**SOURCE EXTRACT**.
-*-

The interesting part is the restore. Without a restore, a backup is worthless. And I haven't really had the need to restore yet. For testing I just deleted a file which I just had backed up with this script:

PASSPHRASE=$passphrase \
    duplicity restore \
    b2://$b2_key_id:$b2_key@$b2_bucket \
    "$@" \

That had worked just fine, so I thought that I had a solid cloud backup at hand. Well, that was until a few days ago when I wanted to restore a file which I frequently change, my e-mail mbox file. The last full backup was 2020-03-08 and I do hourly incremental backups whenever the laptop is turned on and charging. Turns out there are a bunch of incremental changesets to that file. When I ran the restore, it picked up endless change sets, like this:

Verarbeitung des lokalen Manifest b'/home/mu/.cache/duplicity/17532b308f659397a23dae3345234484/duplicity-inc.20200414T190005Z.to.20200414T200005Z.manifest' (5321)
1 Volumen in Manifest gefunden
Get: duplicity-inc.20200414T190005Z.to.20200414T200005Z.vol1.difftar.gpg -> temp/duplicity-a7n2sb9u-tempdir/mktemp-619jt1ub-252
Verarbeitung des lokalen Manifest b'/home/mu/.cache/duplicity/17532b308f659397a23dae3345234484/duplicity-inc.20200414T200005Z.to.20200414T210005Z.manifest' (7297)
1 Volumen in Manifest gefunden
Get: duplicity-inc.20200414T200005Z.to.20200414T210005Z.vol1.difftar.gpg -> temp/duplicity-a7n2sb9u-tempdir/mktemp-z7996evy-253
Verarbeitung des lokalen Manifest b'/home/mu/.cache/duplicity/17532b308f659397a23dae3345234484/duplicity-inc.20200414T210005Z.to.20200414T220005Z.manifest' (5983)

-*-

**DATA**.
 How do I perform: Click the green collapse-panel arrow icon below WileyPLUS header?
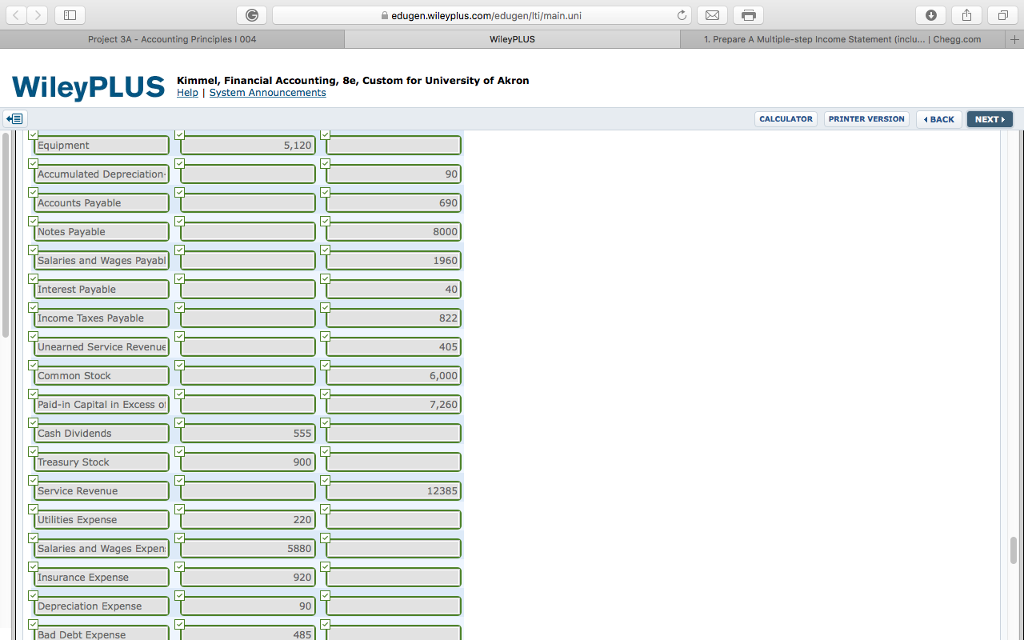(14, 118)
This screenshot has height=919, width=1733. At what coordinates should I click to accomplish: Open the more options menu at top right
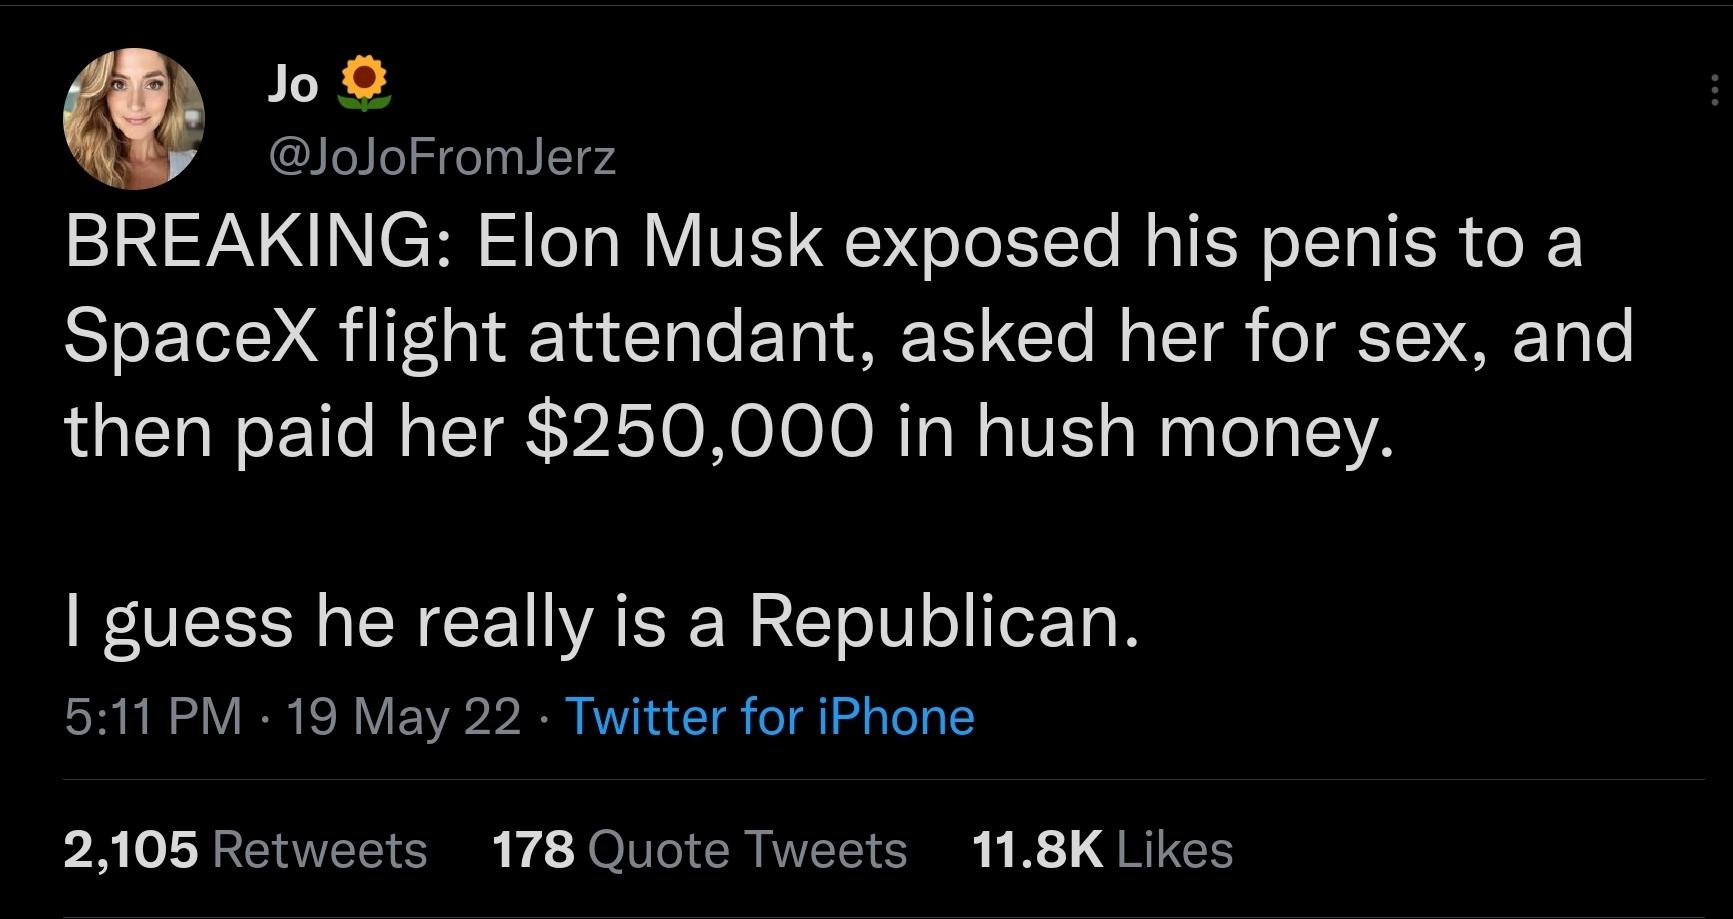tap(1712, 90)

-*-

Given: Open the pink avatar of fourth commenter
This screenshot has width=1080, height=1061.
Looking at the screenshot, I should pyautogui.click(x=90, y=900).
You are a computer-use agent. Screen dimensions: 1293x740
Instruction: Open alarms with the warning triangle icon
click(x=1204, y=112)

-*-

**PROBLEMS TO WORK ON**.
• a. In the duplicity backup text, on what date was the last full backup made?
• b. Pick up the duplicity backup text after its final log line and carry it forward.

**RESULTS FOR THE EXERCISE**.
• a. 2020-03-08

• b.
1 Volumen in Manifest gefunden
Get: duplicity-inc.20200414T210005Z.to.20200414T220005Z.vol1.difftar.gpg -> temp/duplicity-a7n2sb9u-tempdir/mktemp-alqkws80-254

But then all the sudden it just crashed:

Traceback (innermost last):
  File "/usr/bin/duplicity", line 100, in <module>
    with_tempdir(main)
  File "/usr/bin/duplicity", line 86, in with_tempdir
    fn()
  File "/usr/lib64/python3.8/site-packages/duplicity/dup_main.py", line 1538, in main
    do_backup(action)
  File "/usr/lib64/python3.8/site-packages/duplicity/dup_main.py", line 1618, in do_backup
    restore(col_stats)
  File "/usr/lib64/python3.8/site-packages/duplicity/dup_main.py", line 723, in restore
    if not patchdir.Write_ROPaths(globals.local_path,
  File "/usr/lib64/python3.8/site-packages/duplicity/patchdir.py", line 578, in Write_ROPaths
    for ropath in rop_iter:
  File "/usr/lib64/python3.8/site-packages/duplicity/patchdir.py", line 541, in integrate_patch_iters
    for patch_seq in collated:
  File "/usr/lib64/python3.8/site-packages/duplicity/patchdir.py", line 407, in yield_tuples
    setrorps(overflow, elems)
  File "/usr/lib64/python3.8/site-packages/duplicity/patchdir.py", line 396, in setrorps
    elems[i] = next(iter_list[i])
  File "/usr/lib64/python3.8/site-packages/duplicity/patchdir.py", line 126, in difftar2path_iter
    tarinfo_list = [next(tar_iter)]
  File "/usr/lib64/python3.8/site-packages/duplicity/patchdir.py", line 355, in __next__
    self.set_tarfile()
  File "/usr/lib64/python3.8/site-packages/duplicity/patchdir.py", line 348, in set_tarfile
    self.current_fp = next(self.fileobj_iter)
  File "/usr/lib64/python3.8/site-packages/duplicity/dup_main.py", line 759, in get_fileobj_iter
    yield restore_get_enc_fileobj(backup_set.backend,
  File "/usr/lib64/python3.8/site-packages/duplicity/dup_main.py", line 804, in restore_get_enc_fileobj
    fileobj = tdp.filtered_open_with_delete(u"rb")
  File "/usr/lib64/python3.8/site-packages/duplicity/dup_temp.py", line 125, in filtered_open_with_delete
    fh = FileobjHooked(path.DupPath.filtered_open(self, mode))
  File "/usr/lib64/python3.8/site-packages/duplicity/path.py", line 802, in filtered_open
    return gpg.GPGFile(False, self, gpg_profile)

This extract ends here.